To: ontolog-forum@xxxxxxxxxxxxxxxx
From: "John F. Sowa" <sowa@xxxxxxxxxxx>
Date: Wed, 29 Feb 2012 12:14:25 -0500
Message-id: <4F4E5CF1.4010808@xxxxxxxxxxx>
Paul, Doug, Pat, Kingsley, Leo, and David,    (01)

As I'm writing this note, there is a talk show on the radio in the
background.  The host is in New York, and somebody called on their
iPhone while being stuck in traffic in Abu Dhabi.  That is an example
of what successful technology can do.    (02)

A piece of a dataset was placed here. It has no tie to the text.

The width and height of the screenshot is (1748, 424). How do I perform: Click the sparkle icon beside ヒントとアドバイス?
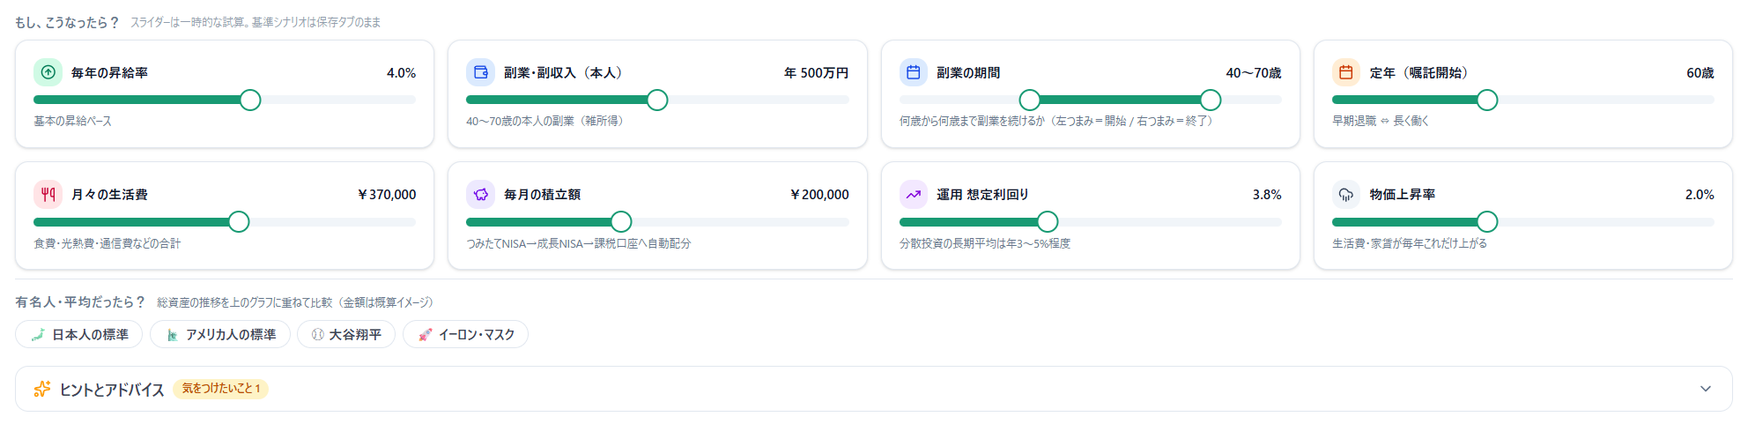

As for ontology, I'd like to ask what problems we might solve that
(1) could have a comparable impact on society, (2) take advantage
of the existing IT infrastructure, and (3) be built in a time frame
comparable to the development of the iPhone.    (03)

PT
> I assume your comments in this thread are in the
> mode of a professor heckling his seminarians to defend their theses, and
> are not charged with any personal animosity towards those who favor this
> or that technology.    (04)

I have no animosity whatever about any technical disagreements.    (05)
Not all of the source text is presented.